Alternatives for stashing your cash

Historically, an old-fashioned certificate of deposit was a decent way to lock in a slightly better return. 

Currently, one-year CD rates are averaging just under 0.5%, which means savers are locking in funds below the rate of inflation and getting nearly nothing in return.

The CDs that offer the highest yields typically have higher minimum deposit requirements and require longer periods to maturity. Right now those yields are no better.

"CD yields are at record lows across the maturity spectrum," McBride said. "There's very little advantage in longer maturities."

Online-only banks such as Marcus by Goldman Sachs and CIT Bank offer slightly higher returns, thanks in part to lower overhead expenses than traditional banks. However, even the most competitive banks are steadily lowering their rates, as well.

Just one year ago, high-yield savings accounts were offering as much as 1.75%. Now, the average online savings account yield is 0.51%, down from 0.54% in December.
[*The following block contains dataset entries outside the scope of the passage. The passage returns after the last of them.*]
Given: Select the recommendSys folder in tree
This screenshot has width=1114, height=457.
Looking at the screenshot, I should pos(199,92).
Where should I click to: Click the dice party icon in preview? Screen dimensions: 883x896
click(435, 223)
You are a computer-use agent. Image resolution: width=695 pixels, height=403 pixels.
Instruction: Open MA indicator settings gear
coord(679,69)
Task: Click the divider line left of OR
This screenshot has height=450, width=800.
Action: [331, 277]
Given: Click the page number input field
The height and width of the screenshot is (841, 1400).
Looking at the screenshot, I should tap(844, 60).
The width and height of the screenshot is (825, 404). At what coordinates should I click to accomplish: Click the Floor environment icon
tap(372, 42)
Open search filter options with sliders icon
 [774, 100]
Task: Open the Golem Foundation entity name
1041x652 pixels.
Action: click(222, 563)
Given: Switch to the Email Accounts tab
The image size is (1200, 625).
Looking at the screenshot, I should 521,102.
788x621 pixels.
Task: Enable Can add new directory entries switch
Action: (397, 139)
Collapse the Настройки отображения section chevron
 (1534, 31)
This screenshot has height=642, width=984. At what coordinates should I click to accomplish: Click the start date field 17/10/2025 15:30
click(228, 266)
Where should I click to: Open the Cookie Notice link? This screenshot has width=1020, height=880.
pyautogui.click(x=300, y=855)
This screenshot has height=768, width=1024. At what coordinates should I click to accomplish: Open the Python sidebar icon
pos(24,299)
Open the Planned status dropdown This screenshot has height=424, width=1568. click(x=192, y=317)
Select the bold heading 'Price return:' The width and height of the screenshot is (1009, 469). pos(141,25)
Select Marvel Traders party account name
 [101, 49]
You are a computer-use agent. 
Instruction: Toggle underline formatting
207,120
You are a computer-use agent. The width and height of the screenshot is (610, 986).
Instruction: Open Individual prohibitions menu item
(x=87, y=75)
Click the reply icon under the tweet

"We've never seen this kind of decline," said Ken Tumin, founder of

In the last month, they notched their smallest decrease since the start of the pandemic, which suggests "we might be near a bottom," Tumin added.

For now, a better bet could be high-yield reward checking accounts, Tumin advised, which are offered at some regional banks and credit unions.

"The rates are falling there, too, but not as much as online savings accounts." 

The current average yield on these accounts is 1.54%, although not all customers will qualify.

Unlike regular checking accounts, which often impose minimum-balance requirements, high-yield accounts have maximum balance limits of $10,000 to $20,000, depending on the bank, and could also require a minimum number of monthly debit card transactions among other conditions.